Re: Typing Right-To-Left language characters in GtkEntry
- From: "Edward H. Trager" <ehtrager umich edu>
- To: gtk-i18n-list gnome org
- Cc: Behdad Esfahbod <behdad cs toronto edu>, ed trager gmail com
- Subject: Re: Typing Right-To-Left language characters in GtkEntry
- Date: Fri, 10 Jun 2005 16:04:35 -0400
On Thursday 2005.06.09 14:43:20 -0400, Behdad Esfahbod wrote:
> On Thu, 9 Jun 2005, Edward H. Trager wrote:
> > Just a little note I would like to add here: mlterm (http://mlterm.sourceforge.net)
> > is the only terminal emulator I am aware of that seems to work somewhat OK for Arabic
> > (for example, you can use the terminal version of vi or vim to edit a document containing
> > Arabic. As far as I can tell, one has to more or less stick with using the bitmap GNU unifont
> > in order to maintain legibility in the terminal, but it does seem to work).
> > It would be nice if Gnome's gterminal or KDE's konsole could handle
> > Arabic and other complex-text-layout (CTL) scripts. Have others had this wish too?

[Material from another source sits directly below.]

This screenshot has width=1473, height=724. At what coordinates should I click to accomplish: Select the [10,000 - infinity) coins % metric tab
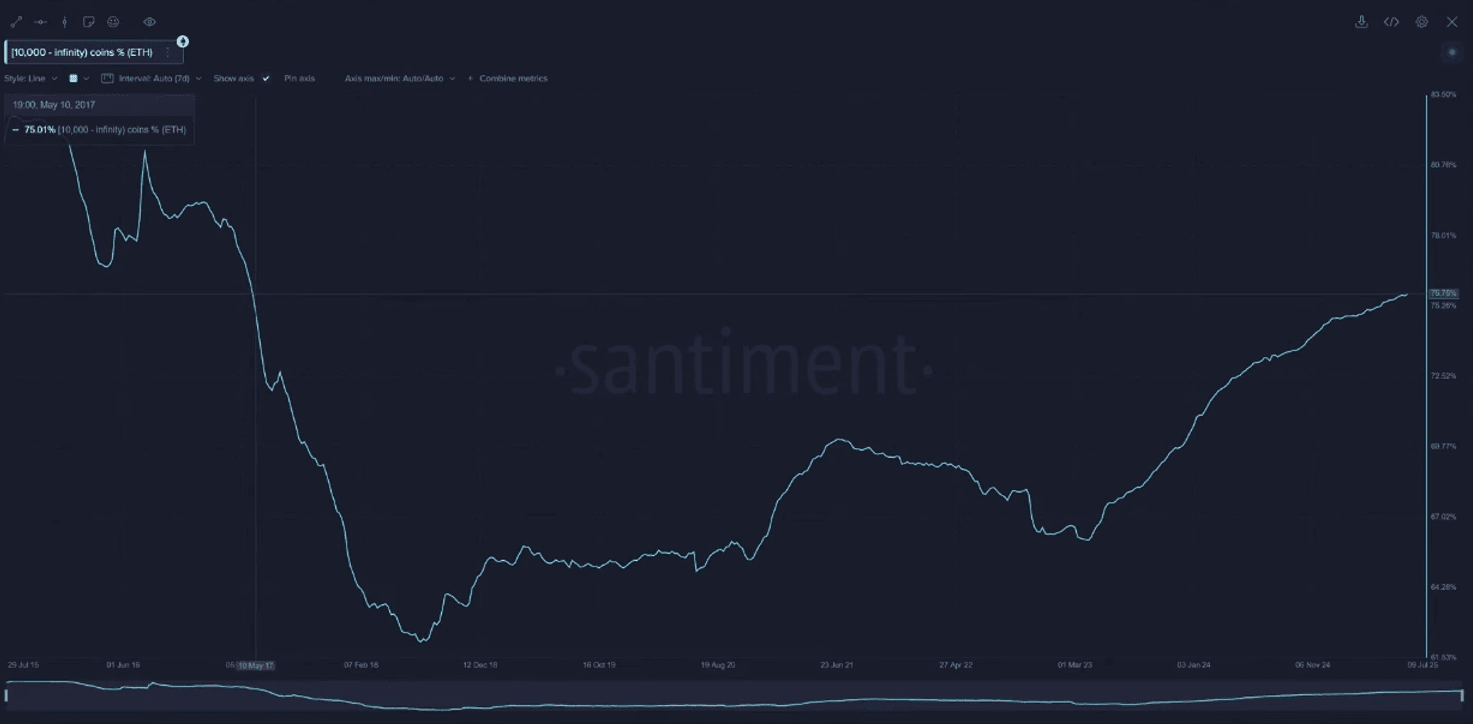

> > I have a partial idea of what some of the issues are, but I'm sure my understanding of these
> > issues is incomplete.
> That's the last thing I like to see working. The terminal
> emulator is simply not receiving enough information to apply
> the bidirectional algorithm correctly. Vim, Emacs, ncurses,
> slang, etc should implement CTL inside if they want. A very
> simplistic bidi support can be implemented in the terminal, which
> is what mlterm (and BiCon to some extents) do. That works when
> you are sending an stream of characters to the terminal, but as
> soon as escape-sequence tricks start, it fails miserably.
Hi, Behdad et al.,
Well, think about the problem from a purely practical standpoint of how things in
an *ideal* operating system *should* work. Now of course "ideal" is horribly subject
to interpretation, so I'll just say that my definition of "ideal operating system" includes
both a command-line terminal interface (CLI) and GUI (which are both present in the OSes of today
such as Linux, Mac OS X, FreeBSD, etc.). If you don't like the word "ideal", we could substitute
the word "more perfect" ... . In the OSes of today like Linux and OSX, I can manage files
with non-Latin-script file names pretty easily using the GUI-based file management tools, but, unfortunately,
not nearly so easily using the CLI. This is a shame, because when I manage Latin-script file names,
I can easily take advantage of the respective power and advantages of either the CLI or the GUI as I
so choose, with no limitations (other than the limitations of the GUI or CLI itself). But for non-Latin-script
file names, using the CLI suddenly becomes quite limiting.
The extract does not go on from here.